» Work required: Start at the line in the entries below that contains "Image resolution: width=1753, height=2100.", stop at the line that contains "Curieuse (1127, 1568)", and output exactly the lines in that span, both ends included.

:: Input for this task

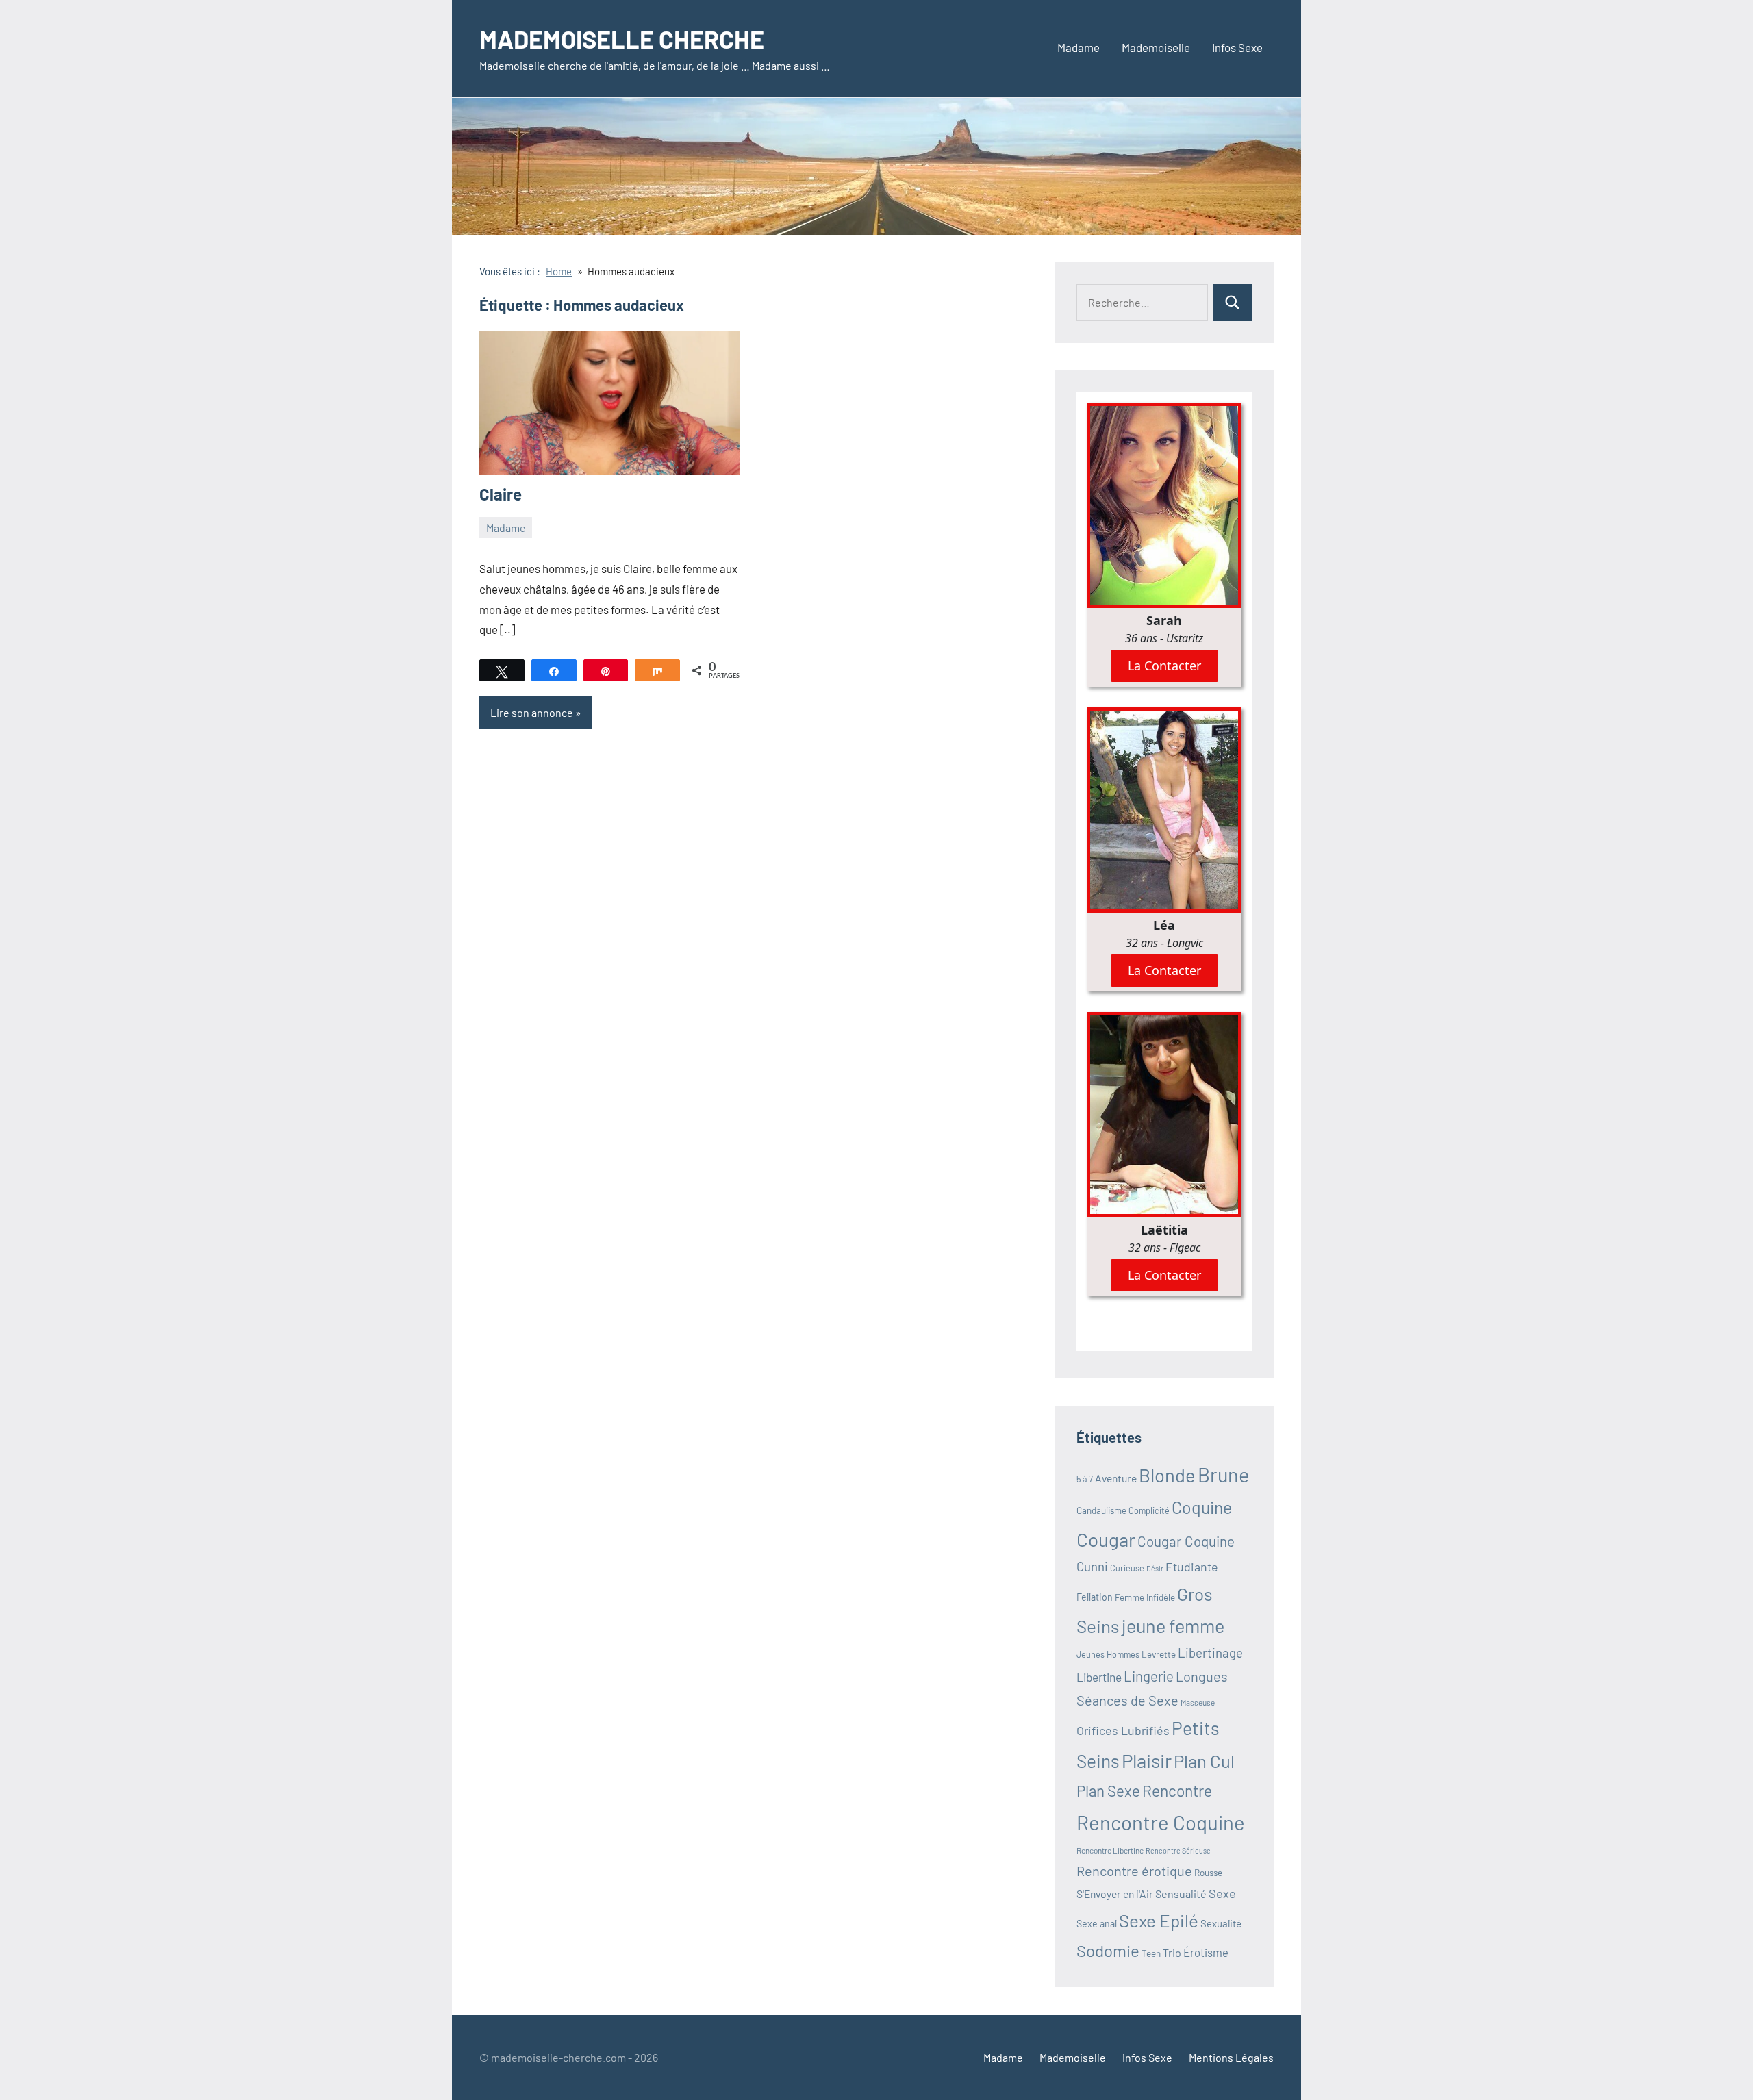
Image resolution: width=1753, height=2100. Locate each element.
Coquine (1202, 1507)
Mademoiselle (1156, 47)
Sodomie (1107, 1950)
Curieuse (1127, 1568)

::::
:: Input for this task

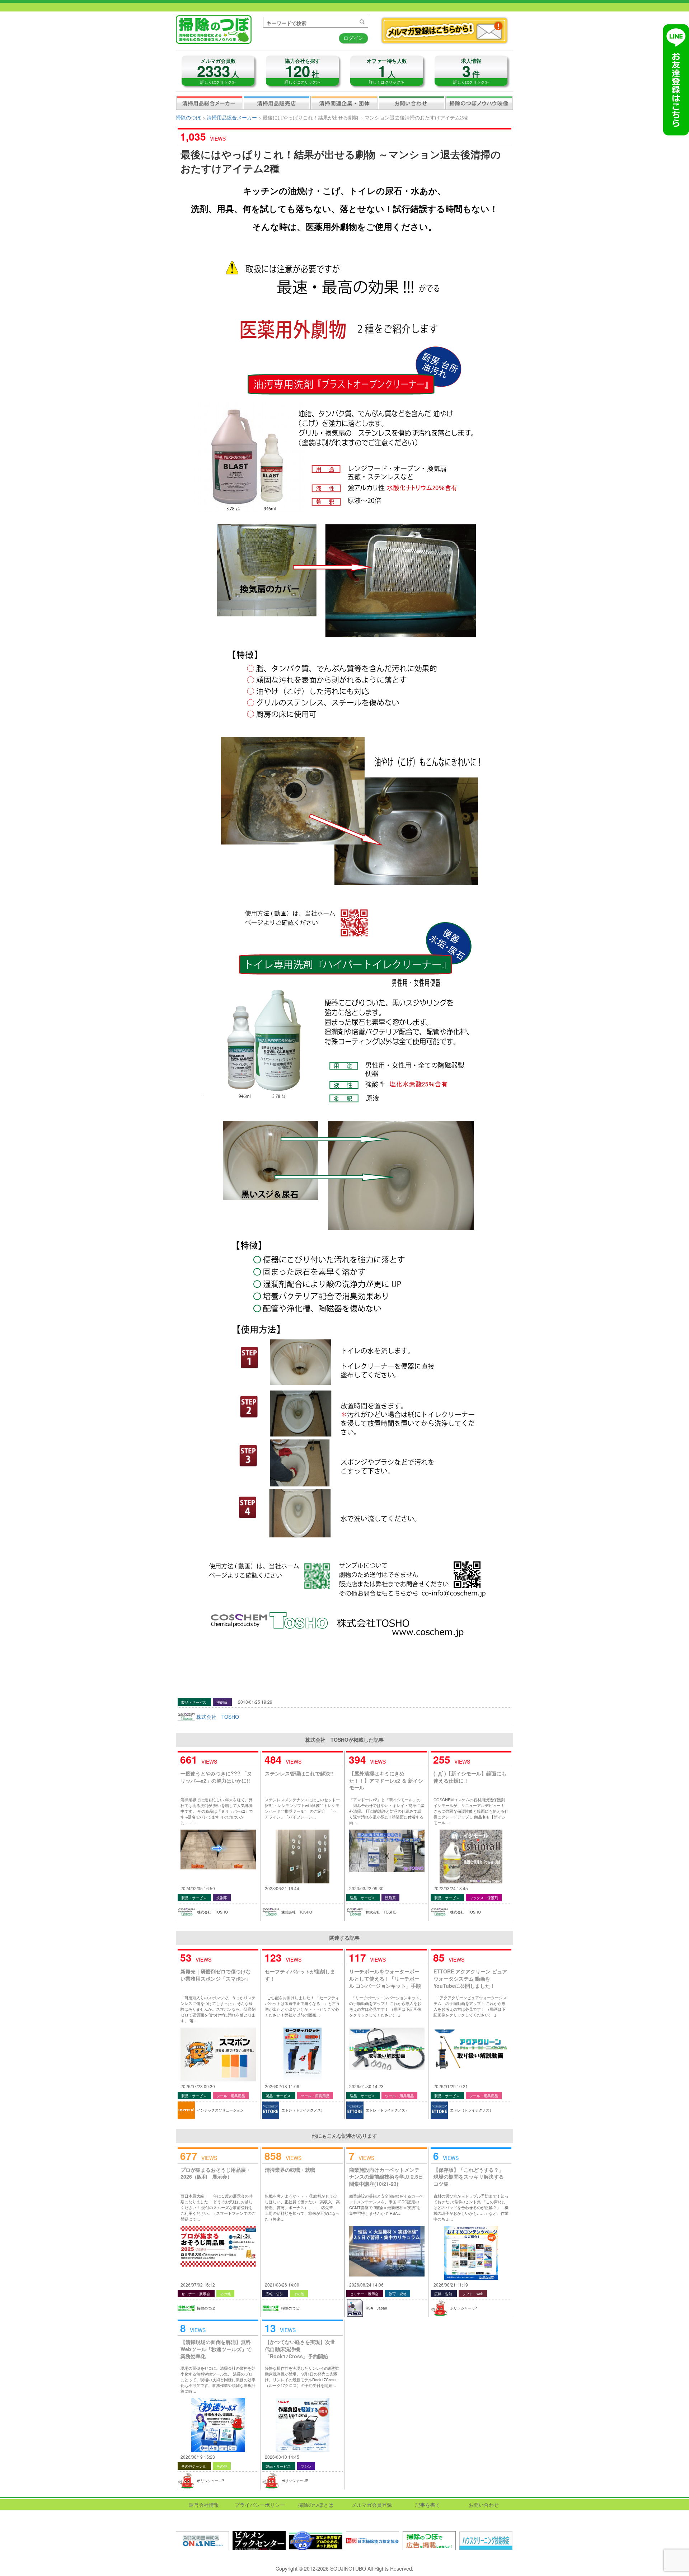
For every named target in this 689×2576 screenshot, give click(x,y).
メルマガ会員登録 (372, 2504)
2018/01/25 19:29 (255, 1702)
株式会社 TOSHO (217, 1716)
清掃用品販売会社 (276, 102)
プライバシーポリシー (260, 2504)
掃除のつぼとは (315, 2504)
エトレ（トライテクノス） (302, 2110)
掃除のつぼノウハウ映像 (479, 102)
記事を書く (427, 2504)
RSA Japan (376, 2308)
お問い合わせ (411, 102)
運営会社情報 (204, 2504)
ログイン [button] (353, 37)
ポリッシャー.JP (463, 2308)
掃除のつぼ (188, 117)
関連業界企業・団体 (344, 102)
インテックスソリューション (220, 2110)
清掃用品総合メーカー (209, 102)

::::

» Answer box:
Image resolution: width=1753, height=2100. Locate each element.
Coquine (1202, 1507)
Mademoiselle (1156, 47)
Sodomie (1107, 1950)
Curieuse (1127, 1568)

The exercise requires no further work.